En 1.855, en Zambeze, descubre lo que la tribu de los Makololo llamaba "el humo que truena", unas imponentes cataratas de más de un kilómetro y medio de largo, a las que llamó Victoria, en honor a la Reina de Inglaterra. Curiosamente, uno de los descubrimientos más bellos que sus ojos llegaran a admirar sería precisamente su perdición, ya que el motivo de su viaje consistía precisamente en encontrar un canal de comercio válido para la región africana. El río Zambeze, con sus rápidos, cascadas y cataratas, hacía prácticamente imposible su navegación.
Livingstone volvió a Inglaterra, tras haber conseguido grandes logros y aportaciones fundamentales a la botánica y la biología, pero con la frustración de no haber logrado el gran titular que la prensa británica de la época esperaba. La colonización del continente africano por el Zimbeze no sería posible pese a haber invertido en ello grandes sumas de dinero.
En 1.865 David Livingstone volvería al continente africano de la mano de la Royal Geographical Society de Londres, con el objetivo de buscar el nacimiento del río Nilo. Desgraciadamente, en algún punto del camino, confundió la ruta y se perdió.
Camino del Tanganica, sus cartas llegaban cada vez más escasamente hasta que un día llegó la última.
Durante los siguientes siete años nada se supo del explorador que alimentaba de sueños las mentes de niños y adultos, abriéndose paso por ríos imposibles y luchando contra la indómita naturaleza llevando consigo únicamente un cuchillo mellado. Por eso, en 1.871, el New York Herald decidió enviar a uno de sus subordinados a recorrer de nuevo las selvas africanas y tratar de encontrar a Livingstone. Esa persona no era otra que Henry Stanley, un intrépido reportero, excombatiente de la guerra de secesión americana.
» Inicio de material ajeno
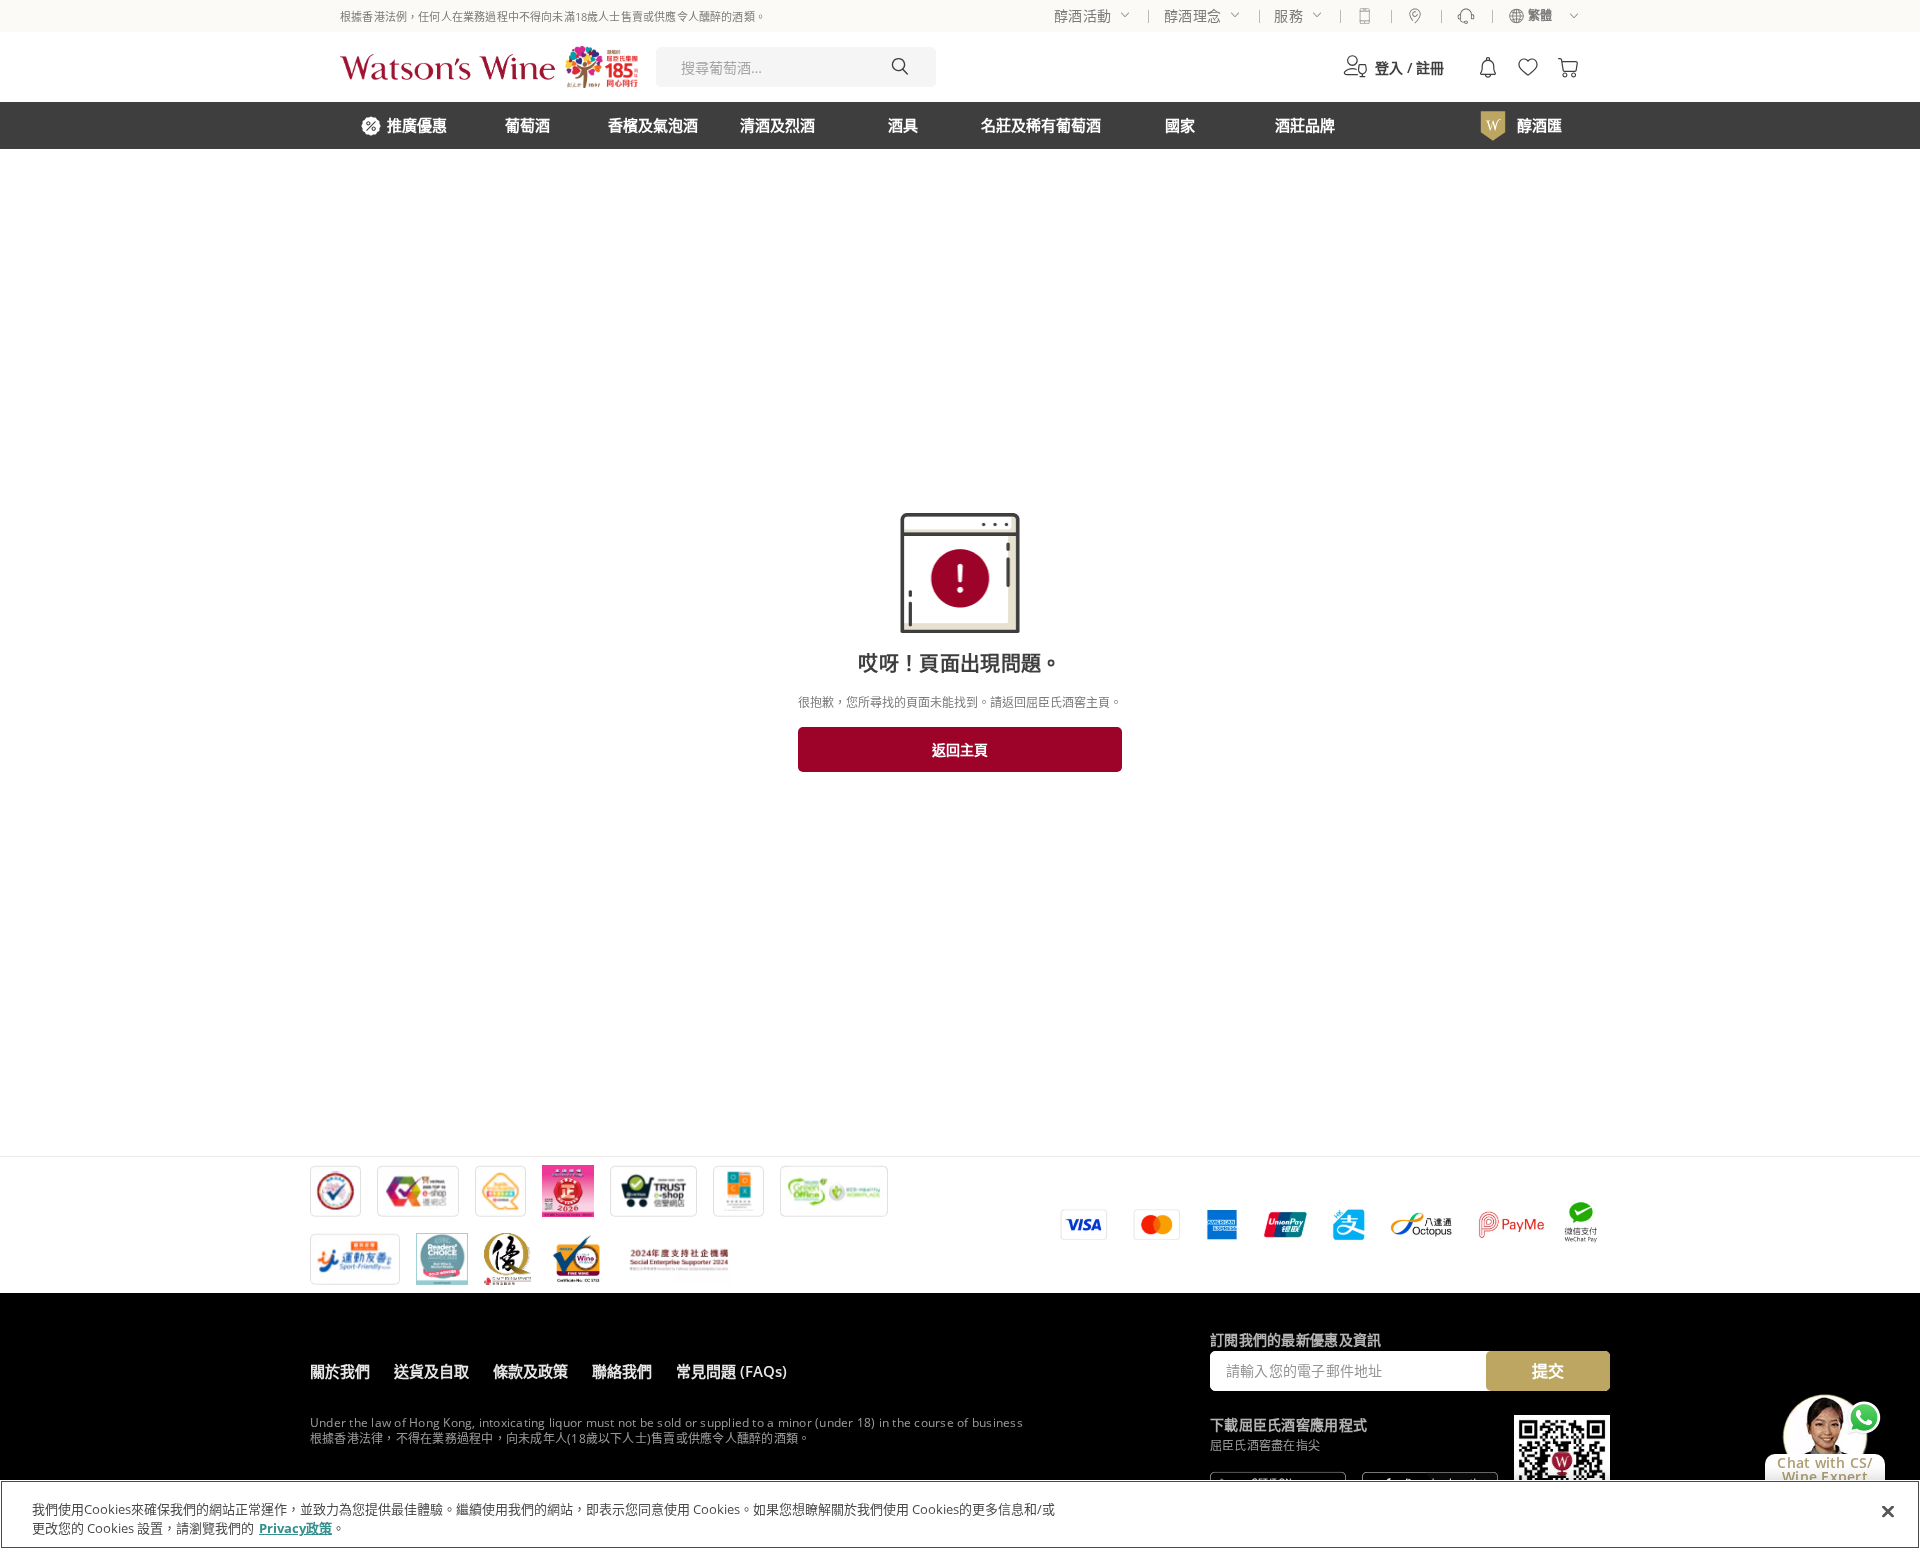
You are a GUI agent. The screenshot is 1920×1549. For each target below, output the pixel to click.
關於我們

Sus pesquisas lo llevaron hasta Ujiji, Tanzania, donde, se decía, se encontraba el explorador escocés. Y allí lo encontró Stanley, en un deplorable estado de salud. Se cuenta que, al adentrarse en el poblado, un hombre blanco de aspecto fatigado le esperaba sentado en el centro. El reportero galés pronunció las palabras que más tarde pasarían a la historia:
¿El doctor Livingstone, supongo?
Lo cierto es que, tras el encuentro, ambos trabaron una curiosa amistad y, parcialmente recuperado Livingstone de la malaria y la disentería que padecía, exploraron juntos los orígenes del lago Tanganica.
Sin embargo, cuando Stanley, decidido a volver a Inglaterra, se ofreció a acompañar al escocés, Livingstone se negó. A sus casi sesenta años de edad, se negaba a marcharse del continente sin haber logrado las dos metas que se había propuesto: encontrar el nacimiento del río Nilo y evangelizar a la población local. Lo cierto es que había pasado más de la mitad de su vida luchando contra la terra incognita, allí donde nadie antes se había atrevido a llegar, y retomar una vida acomodada en alguna mansión londinense debió parecerle carente de todo sentido.
Por aquel entonces, Livingstone llevaba persiguiendo sus sueños durante 32 años y, finalmente, había encontrado un lugar al que llamar hogar: África.